MATERIAL DE TRABAJO

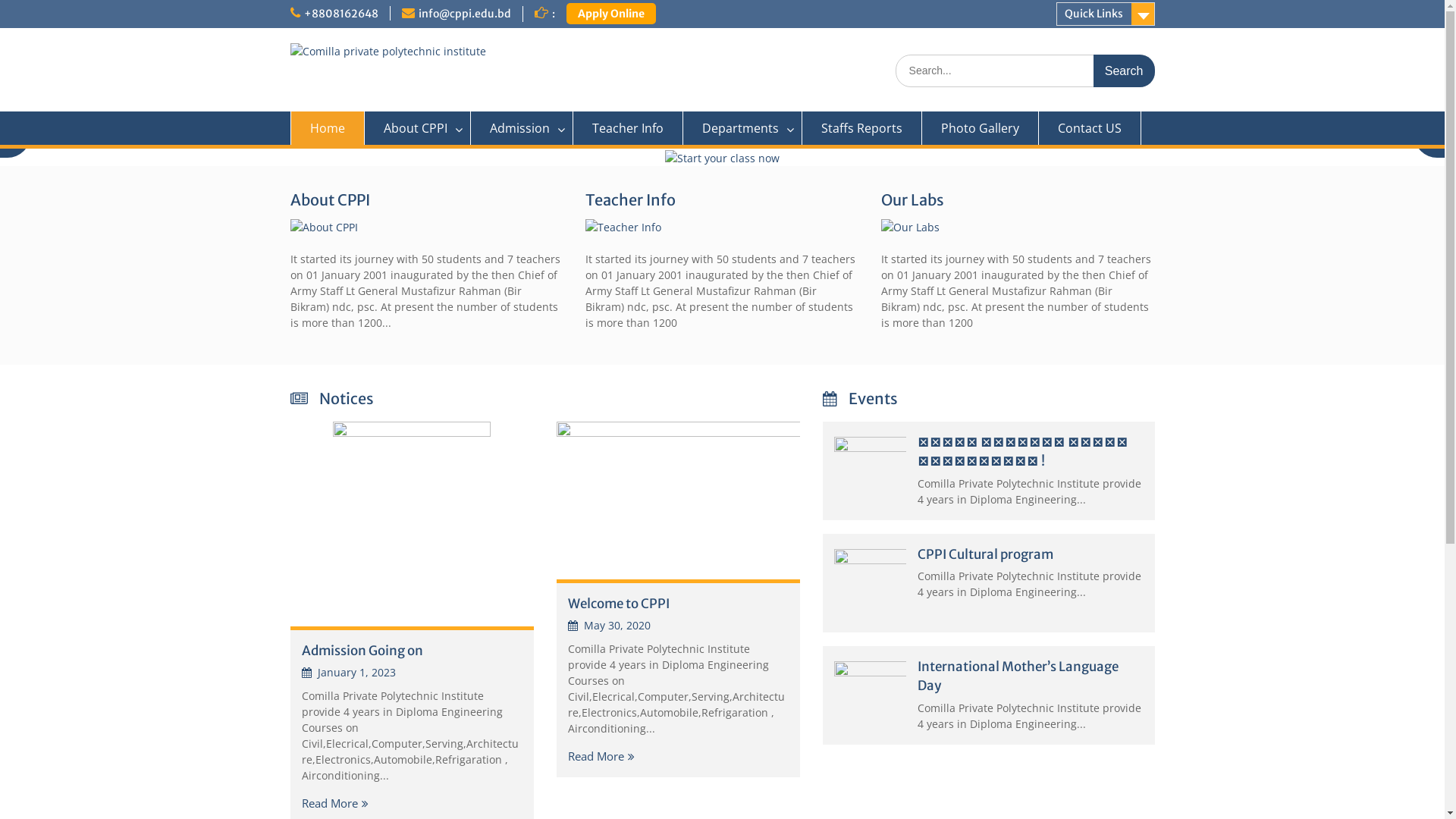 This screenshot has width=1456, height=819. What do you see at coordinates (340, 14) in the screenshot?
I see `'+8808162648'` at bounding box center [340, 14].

* * *

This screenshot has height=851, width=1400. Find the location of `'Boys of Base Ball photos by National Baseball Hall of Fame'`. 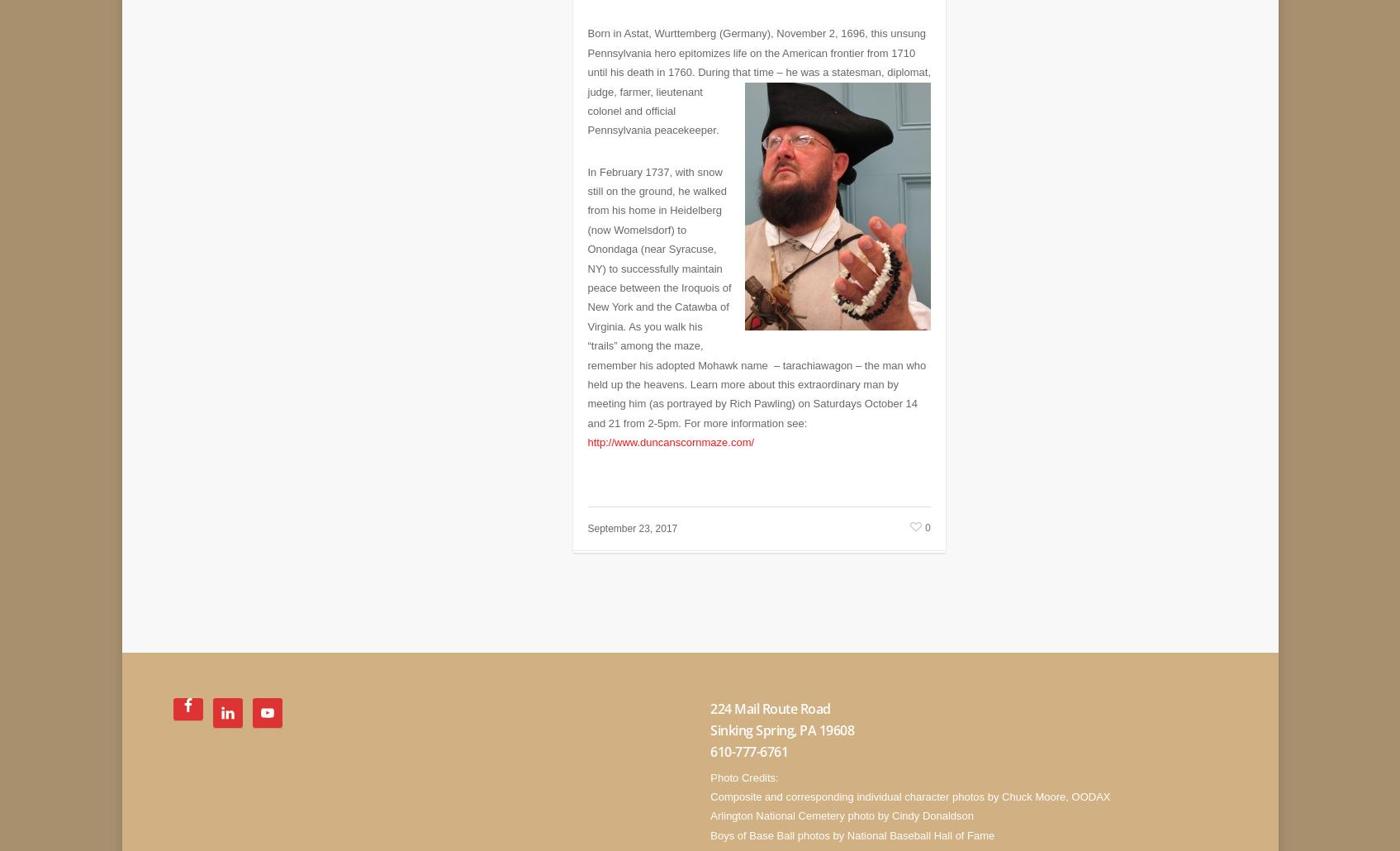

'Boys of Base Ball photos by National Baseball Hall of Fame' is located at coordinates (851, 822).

...

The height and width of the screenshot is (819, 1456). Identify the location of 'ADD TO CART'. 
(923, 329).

PROBLEMA PROPUESTO
Presenta en formato CSV de dos columnas, llamadas solicitud y respuesta, los datos que comienzan en la línea que contiene "The height and" y terminan en la que contiene "(923, 329).". Usa una fila por dato y pon cada campo entre comillas, con los saltos de línea convertidos en espacios.

RESULTADO FINAL
solicitud,respuesta
"The height and width of the screenshot is (819, 1456). Identify the location of 'ADD TO CART'.","(923, 329)."